Thia stood near the door while Jinnaari and Adam talked to Vizeran. Pan and Caelynn were nearby. Judging by the way her cousin was wincing at every sound, his hangover still raged. Jinnaari was right; Pan had to suffer the consequences of his drinking this time.
“Ideally,” the Drow mage was saying, “this should be carried by someone who’s at least part Drow.” She shifted, turning her head away and refusing to meet his gaze. After the way he’d pressed her the night before, tricked her into talking to him alone, she wanted to be gone. If it wasn’t for them needing this one bit of magic, she would’ve talked Jinnaari into leaving after dinner.
She wasn’t anxious to confront Lolth or her mother by any stretch, but she did want this all to be over and done. Think about the illusion Adam said he’d set up in your room.

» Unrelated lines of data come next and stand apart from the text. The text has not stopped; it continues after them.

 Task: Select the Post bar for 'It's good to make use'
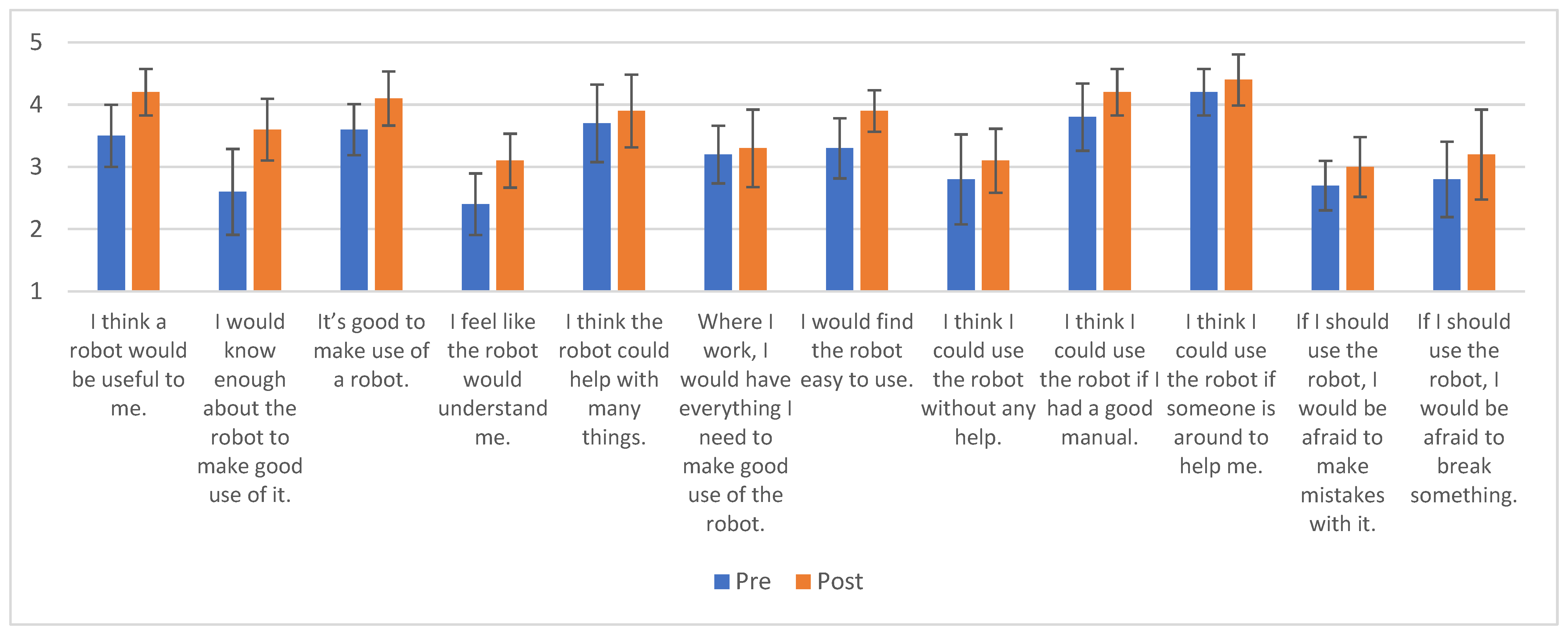388,194

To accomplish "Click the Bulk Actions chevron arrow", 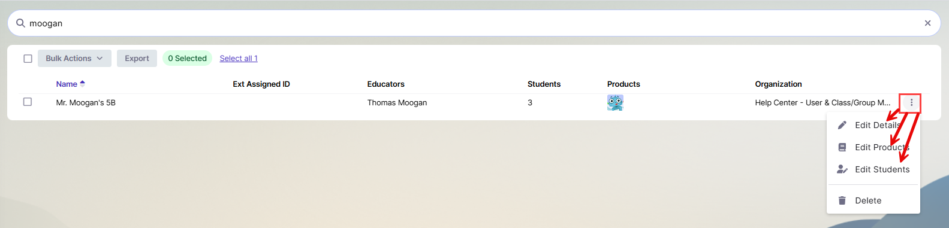I will point(100,58).
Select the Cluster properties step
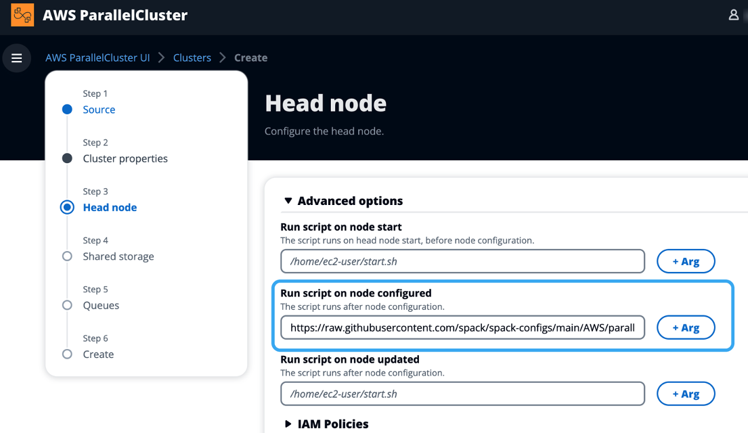The height and width of the screenshot is (433, 748). click(x=125, y=158)
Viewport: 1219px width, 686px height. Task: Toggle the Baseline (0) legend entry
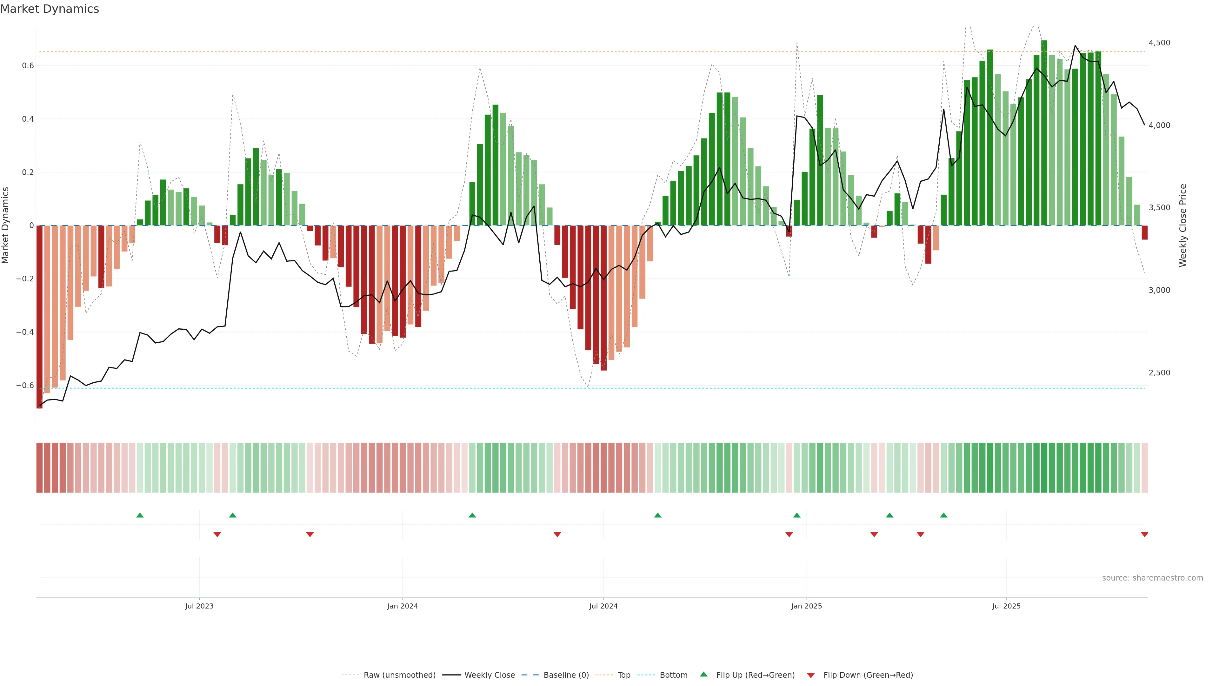click(566, 675)
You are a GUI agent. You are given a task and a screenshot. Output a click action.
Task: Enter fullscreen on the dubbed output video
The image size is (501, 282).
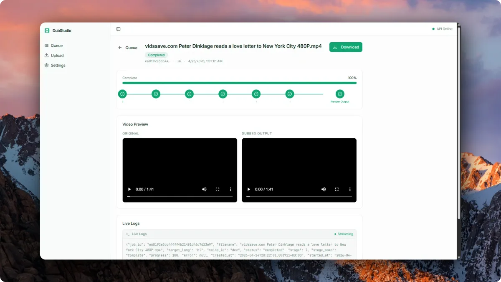tap(337, 189)
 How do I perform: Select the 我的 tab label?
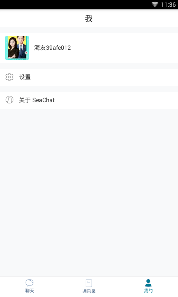(x=148, y=291)
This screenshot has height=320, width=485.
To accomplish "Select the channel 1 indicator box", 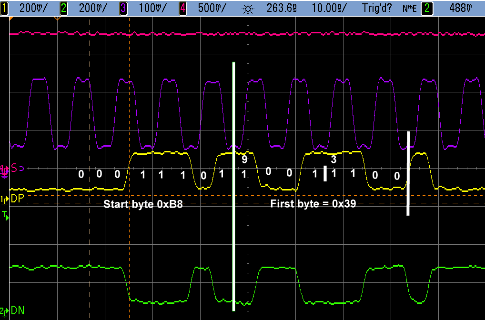I will (5, 8).
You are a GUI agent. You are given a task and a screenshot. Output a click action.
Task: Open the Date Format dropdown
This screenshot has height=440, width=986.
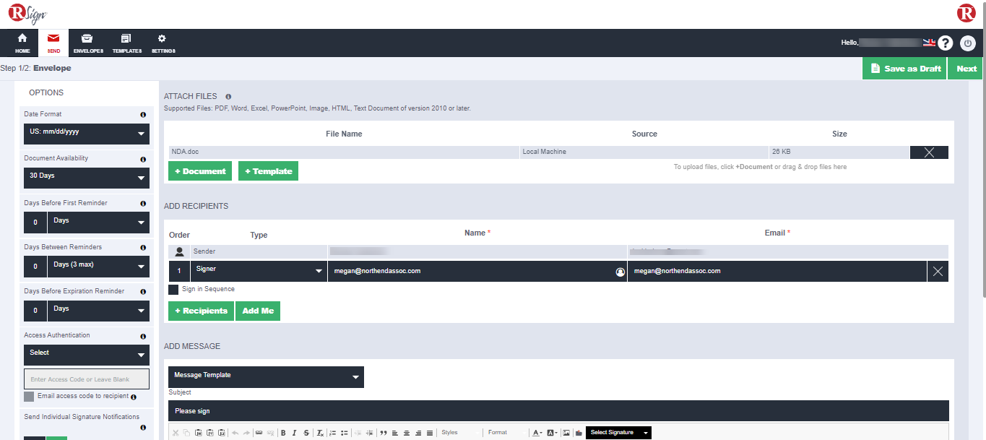[x=87, y=134]
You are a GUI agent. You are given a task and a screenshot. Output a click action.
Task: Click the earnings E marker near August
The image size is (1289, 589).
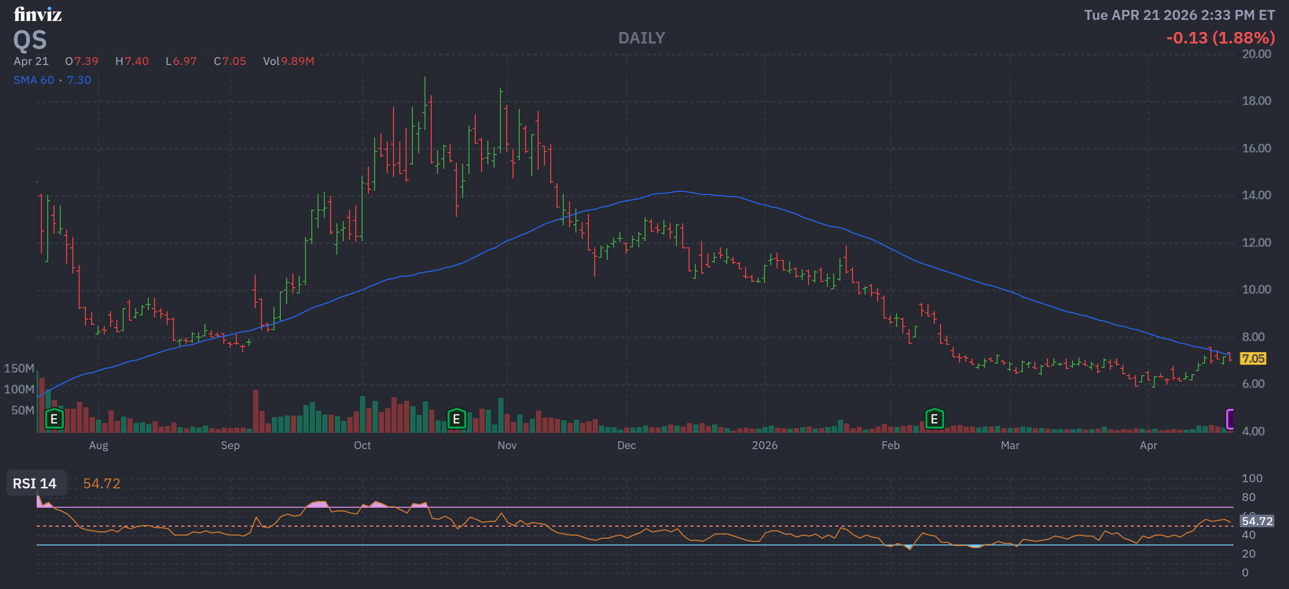click(54, 419)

She closed her eyes and forced her mind to calm down. Adam had said the rooms would be ready at the Green Frog when they returned from the Underdark. Each one a small pocket dimension where they could set up the room as they wanted it, with a common room for them to all use. She’d be able to touch a wall and have it change to a balcony overlooking the sea. The sky would reflect the time of day and weather, to a point. She’d be able to change that based on how she felt.
“That’s not happening.” Jinnaari said, his voice even. She knew the tone. Either Vizeran would stop pushing, or the paladin would make him. “Adam’s carrying it, and using it. Thia’s not touching it.”
“I created it, and I’m Drow. It’s going to be more responsive to her touch than his.”
“Thia is not touching it.”
She turned her attention back to the three men. The temperature in the room was dropping fast as the tension rose. “I heard them talking this morning,” Caelynn whispered. “They think he built it to emit a beacon if you carry it, something that would make you easier to find.”
“I wish we never came here,” Thia replied.
“Which here? The tower or the Underdark?”
She kept her focus on the men, “Yes.” Turning her attention to the bard, she exhaled. “I know why we’re here. I get that. It’s just that…”
“I understand, Thia. I don’t think any of us like the situation you’re in. But Jinnaari’s got a job to do. You said it yourself, before we left. They’d come for you if you stayed behind. They even tried to poison your church. You’re safer with us than you would be anywhere else.”
“That’s it? I just keep it on me and it’ll start to glow when we’re close to the tunnel you say will get us to Lolth’s lair?” Adam asked.
“Yes,” the mage replied.
“Come on. We’re moving.” Caelynn nudged her forward.
As she walked past the men, she heard Jinnaari speak to Vizeran. “If this is a trick…if it leads to an ambush or trap of some kind to get to her…I’ll be back.”
It wasn’t a threat. The dragonborn never threatened anyone that she’d heard. He made promises he had every intention of keeping.